Czy możliwe jest samodzielne stworzenie kosmetyku, za którego sklepową wersję trzeba zapłacić nawet kilkaset złotych? Okazuje się, że tak. I wcale nie trzeba w tym celu mieć do dyspozycji chemicznego laboratorium.
O półproduktach słów kilka
Kobiety coraz częściej doceniają moc naturalnej pielęgnacji, dlatego popularne stają się przepisy na pielęgnację opartą na produktach, które dostępne są w niemal każdej kuchni (a już na pewno w każdej aptece). Jednak to, czego obawiać się może rynek kosmetyczny, to łatwy dostęp do gotowych półproduktów kosmetycznych, które bezpiecznie stosować można w domowym zaciszu. Przykładów nie trzeba szukać daleko – wielką czcionką zaznacza się obecność kwasu hialuronowego na opakowaniach kosmetycznych. Oczywiście to nie dziwi, gdyż posiada on wspaniałe właściwości nawilżające i wygładzające zmarszczki. Okazuje się jednak, że produkt ten łatwo można zakupić oddzielnie, a jego cena wynosi zwykle tylko kilka złotych. Jest on też bezpieczny w użyciu – swobodnie można go stosować samodzielnie lub też w postaci serum, będącego mieszanką z dowolnym olejem. O zaletach takiego rozwiązania nie trzeba długo przekonywać. Wybierając półprodukt otrzymuje się skoncentrowany produkt, którego ilość w pielęgnacji dobierać można dowolnie. Jako dodatek w gotowym kosmetyku nierzadko jest on w znikomej ilości, często też w otoczeniu innych substancji, które nie zawsze są dobre dla zdrowia i urody.

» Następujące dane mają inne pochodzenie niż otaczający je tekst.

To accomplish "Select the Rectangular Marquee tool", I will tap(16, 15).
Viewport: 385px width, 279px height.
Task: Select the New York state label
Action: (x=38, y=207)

Najlepsze półprodukty dla początkujących
Osoby, które dopiero zaczynają swoją przygodę z półproduktami, mogą sięgnąć po te substancje, które można bez obaw stosować samodzielnie, bez konieczności stosowania się do chemicznych receptur. Będą to przede wszystkim wszelkie oleje, stosowane jako kosmetyk na skórę, włosy czy paznokcie. Do nawilżania stosować można nie tylko już wspomniany kwas hialuronowy, ale też aloesowy żel czy panthenol. Ciekawą alternatywą dla sklepowych toników są hydrolaty, zwane też wodami kwiatowymi. Istnieje wiele rodzajów hydrolatów, a każdy z nich posiada inne właściwości. Najpopularniejsze z nich to hydrolat: różany, oczarowy, miętowy czy rumiankowy. Większej pracy nie wymagają w stosowaniu również glinki i algi (na przykład spirulina). Wystarczy zmieszać odpowiednią ich ilość z wodą lub hydrolatem, dodać inne ulubione substancje (oleje, ekstrakty, nawilżacze), a następnie stosować tak, jak sklepowe maseczki.
Zrobić własny krem
Stworzenie własnego kosmetyku typu krem czy balsam do ciała wymaga nieco więcej fachowej wiedzy, jednak nie jest niemożliwe. Po pierwsze, istnieją substancje, które wystarczy wymieszać z fazą wodną, aby otrzymać pożądany preparat kosmetyczny. Przykładem mogą być kwasy chemiczne, z których można zrobić peelingi do twarzy i ciała. W tym przypadku, warto jednak zaczynać takie kuracje z pomocą niskich stężeń, aby przyzwyczaić do nich skórę. Aby zrobić własny krem, trzeba posiadać wiedzę na temat łączenia fazy wodnej z tłuszczową. Informacje te z łatwością można jednak zdobyć, a wszelkie potrzebne produkty po prostu nabyć. Swobodnie można bowiem zakupić oleje, ekstrakty, emulgatory (służące do tworzenia kremowej konsystencji), a nawet bezpieczne konserwanty.
Tworzenie własnych kosmetyków ma jedną wielką zaletę, a mianowicie możliwość dostosowania receptur kosmetycznych do własnych potrzeb. Nie dziwi więc fakt, że niektóre kobiety wolą samodzielnie stworzyć serum nawilżające za kilka złotych, niż kupować drogie kosmetyki, które nie są w stanie sprostać wymaganiom ich skóry.